As expected, a weekend in the garden did me a world of good. I replanted about twenty strawberry plants that had spread from runners all over the garden, tilled the vegetable bed, harvested compost (which I swear smells better than anything else in the world), and started to sow the yard with clover seed. I watched termites erupt from the ground, I pinched back unwanted leaf buds on my lilac, and I planted bright annuals to keep me until my perennials bloom.
I have to go back to the compost bin to get that bad metaphor I promised. It’s a large bin, cheap and plastic, no fancy bells and whistles or worm drawers; just a big plastic box with a lid. We’ve been feeding the bin for a year now and while I turn it periodically, we haven’t really taken anything out of it. Harvesting the compost is hard work for me because I’m short and the bin is tall. The good stuff, the worm castings, all end up in the bottom & I have to shovel all the garbage off to one side to get down to what I want. But it is wonderful stuff and I’m expecting a much healthier garden this year because of the addition of organic matter.

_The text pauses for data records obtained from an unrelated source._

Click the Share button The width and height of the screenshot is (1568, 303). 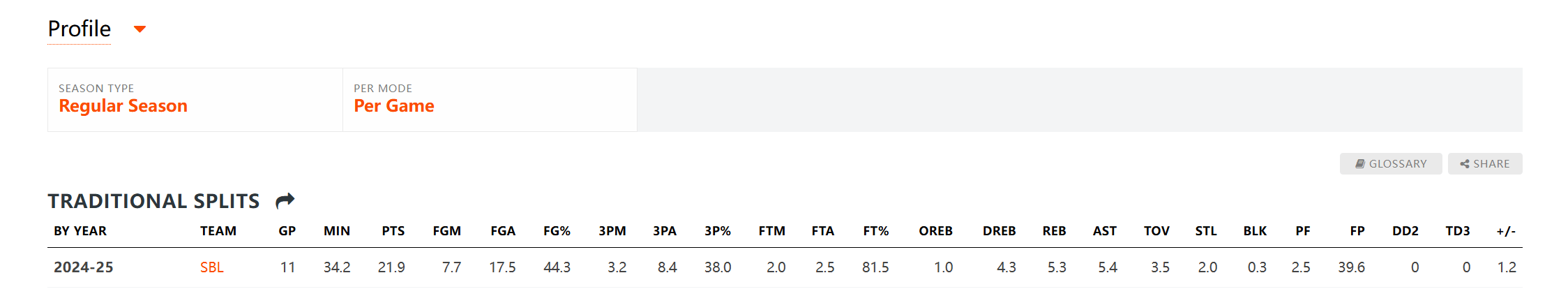tap(1485, 163)
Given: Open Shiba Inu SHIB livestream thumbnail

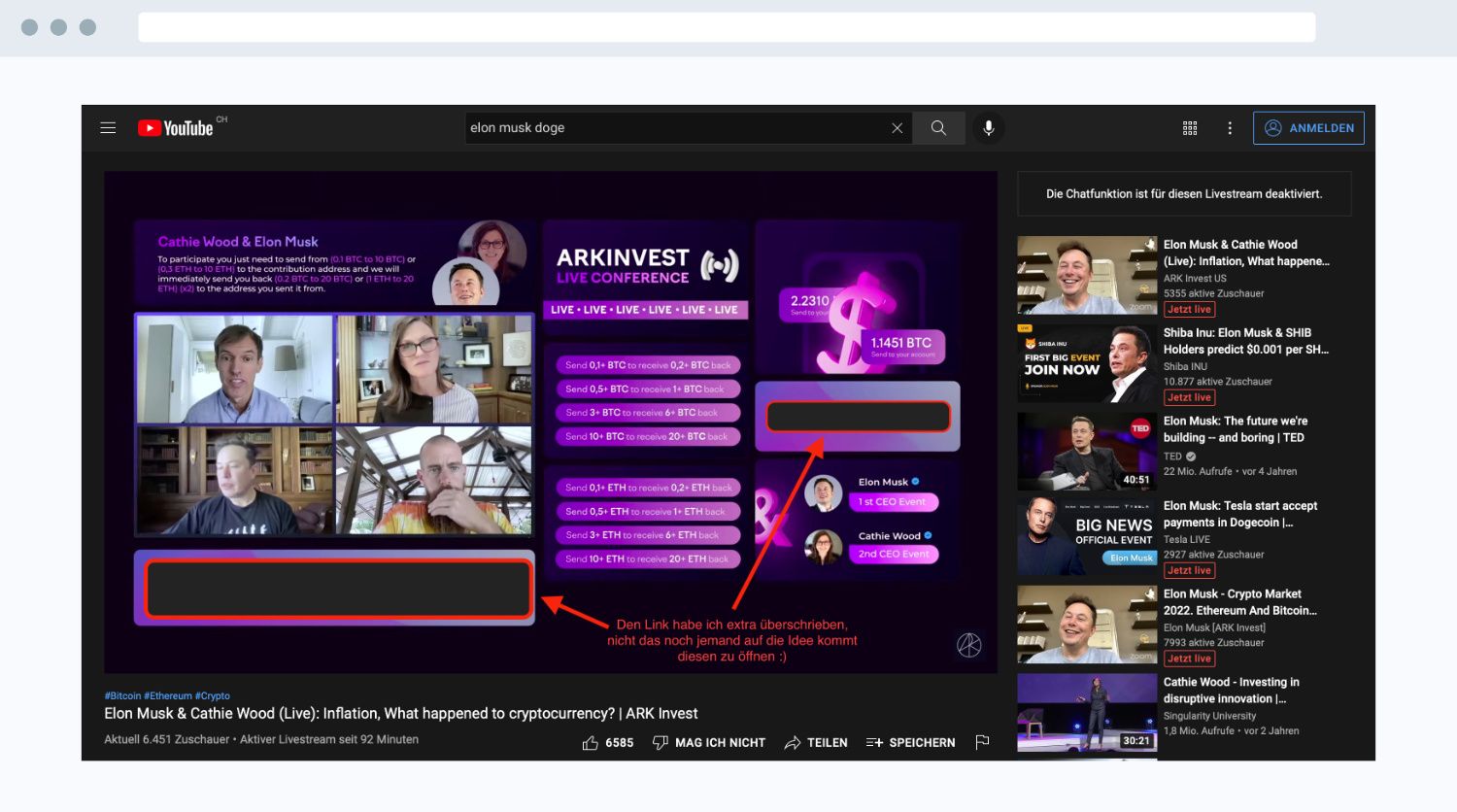Looking at the screenshot, I should click(x=1087, y=363).
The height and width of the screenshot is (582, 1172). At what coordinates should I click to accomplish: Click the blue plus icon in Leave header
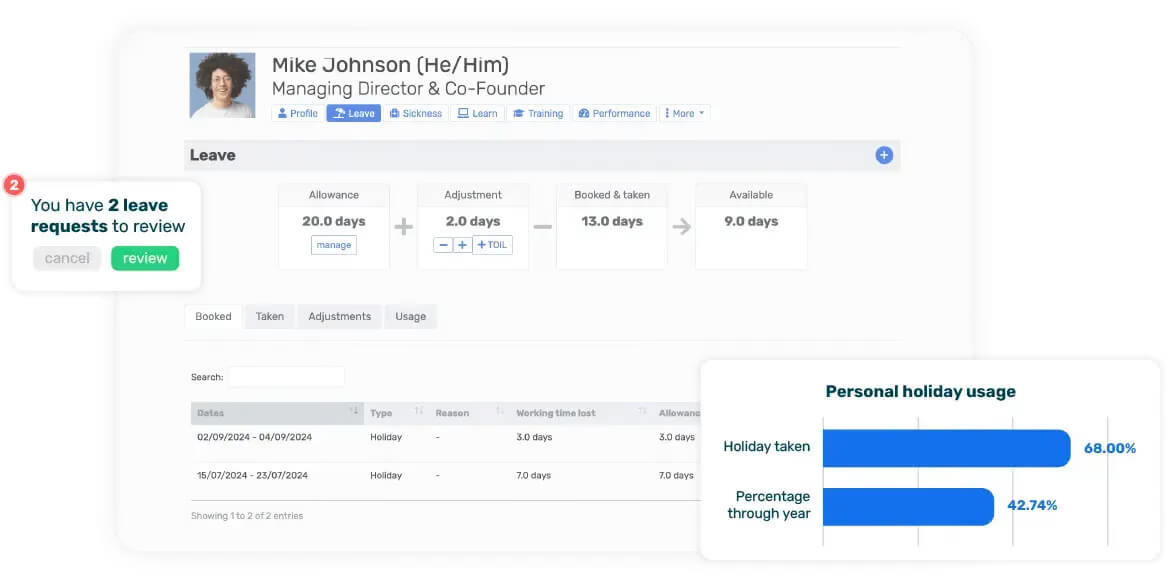(x=883, y=155)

I said I was going to try to write a poem everyday this month. And I have been, but it’s all garbage, really. I’m trying some new things, I’m trying to play more, I’m trying out different voices. But I think that most of what I’m doing now is going to have to be turned over and over, shoveled around, and fed to the worms before it has much value to a reader. I’ll be lucky if some of these pieces only take a year to shape up, but this is part of my love of poetry, that each day brings possibility that I might learn something or change somehow, offering new routes into my work.